Correspondance de Voltaire/1753/Lettre 2537

Correspondance de Voltaire/1753
Correspondance : année 1753GarnierŒuvres complètes de Voltaire, tome 38 (p. 9-10).

2537. — À M. LE CHEVALIER DE LA TOUCHE[1].
Potsdam, 25 (mars).

Je suis destiné, monsieur, à faire tout le contraire de ce que je voudrais. Je pars sans vous faire ma cour. Pénétré des bontés et des bienfaits du roi, et affligé de ne pas prendre congé de vous dans votre maison, permettez-moi de faire mes compliments à ceux qui ont le bonheur d’y être. Oserais-je vous prier, monsieur, de vouloir bien me mettre aux pieds des reines[2], de Mme la princesse Amélie[3] et de monseigneur le prince de Prusse[4]. Monseigneur le prince Henri[5] m’a témoigné ici beaucoup de bienveillance.

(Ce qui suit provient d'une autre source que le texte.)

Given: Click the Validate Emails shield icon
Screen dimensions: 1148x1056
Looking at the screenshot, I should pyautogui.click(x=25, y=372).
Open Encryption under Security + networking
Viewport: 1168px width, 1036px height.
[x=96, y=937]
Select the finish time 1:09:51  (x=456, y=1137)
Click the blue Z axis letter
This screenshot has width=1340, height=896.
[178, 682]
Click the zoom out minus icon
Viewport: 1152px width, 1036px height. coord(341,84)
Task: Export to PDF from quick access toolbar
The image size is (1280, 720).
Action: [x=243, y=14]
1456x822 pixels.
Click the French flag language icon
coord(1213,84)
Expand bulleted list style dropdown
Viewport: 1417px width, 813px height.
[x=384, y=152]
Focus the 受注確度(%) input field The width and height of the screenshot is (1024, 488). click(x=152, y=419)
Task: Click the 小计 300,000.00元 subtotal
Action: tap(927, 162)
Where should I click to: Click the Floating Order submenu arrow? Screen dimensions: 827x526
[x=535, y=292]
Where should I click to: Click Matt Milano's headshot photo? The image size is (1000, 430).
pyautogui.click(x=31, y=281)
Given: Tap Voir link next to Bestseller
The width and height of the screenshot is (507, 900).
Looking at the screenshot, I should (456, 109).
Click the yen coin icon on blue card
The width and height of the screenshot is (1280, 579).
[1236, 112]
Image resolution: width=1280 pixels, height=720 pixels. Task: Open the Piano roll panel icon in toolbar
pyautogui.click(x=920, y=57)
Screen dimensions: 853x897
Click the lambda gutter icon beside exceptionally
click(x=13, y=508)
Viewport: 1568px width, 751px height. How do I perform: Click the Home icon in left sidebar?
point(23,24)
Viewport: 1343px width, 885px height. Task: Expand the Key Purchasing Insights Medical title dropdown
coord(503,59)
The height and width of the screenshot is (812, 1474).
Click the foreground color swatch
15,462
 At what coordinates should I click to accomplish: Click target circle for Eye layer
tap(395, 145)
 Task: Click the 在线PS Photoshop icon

Je me flatte que son auguste famille me conservera les mêmes bontés quand mes profonds respects lui seront présentés par vous.

Adieu, monsieur, vous augmentez bien mes regrets. Comptez que V. vous sera attaché toute sa vie.

  1. Éditeur, Th. Foisset.
  2. La reine-mère, Sophie-Dorothée de Hanovre, sœur de Georges II, roi d’Angleterre, et la reine régnante. Elisabeth de Brunswick. Frédéric, qui était l’idole de sa mère, ne s’asseyait jamais en sa présence. Mais, écrivait le chevalier de La Touche, l’univers est instruit de son mépris pour la reine, son épouse, qu’il laisse manquer presque du nécessaire. (Th. F.)
  3. Sœur de Frédéric, femme hardie, entreprenante, capable de tout pour acquérir de l’autorité, ayant de l’esprit, mais encore plus de fausseté, d’une humeur altière, inquiète, frondeuse et tracassiére (Mémoires du chevalier de La Touche). Voyez Biographie universelle, II, 35. (Th. F.)
  4. Le prince royal, frère puîné du grand Frédéric, père de Frédéric-Guillaume II et aïeul de Frédéric-Guillaume III.
  5. Second frère du grand Frédéric. (Voyez Biographie universelle, XX, 181.) Lord Tyrconnell lui accorde des mœurs plus douces que celles de ses aînés, un caractère plus calme, un naturel compatissant et généreux, mais un esprit indécis, ami du repos et de la magnificence. Le chevalier de La Touche lui reproche de la hauteur et des goûts infâmes, malgré la beauté de la princesse son épouse, qui réunissait, dit-il, toutes les qualités brillantes et aimables. (Th. F.)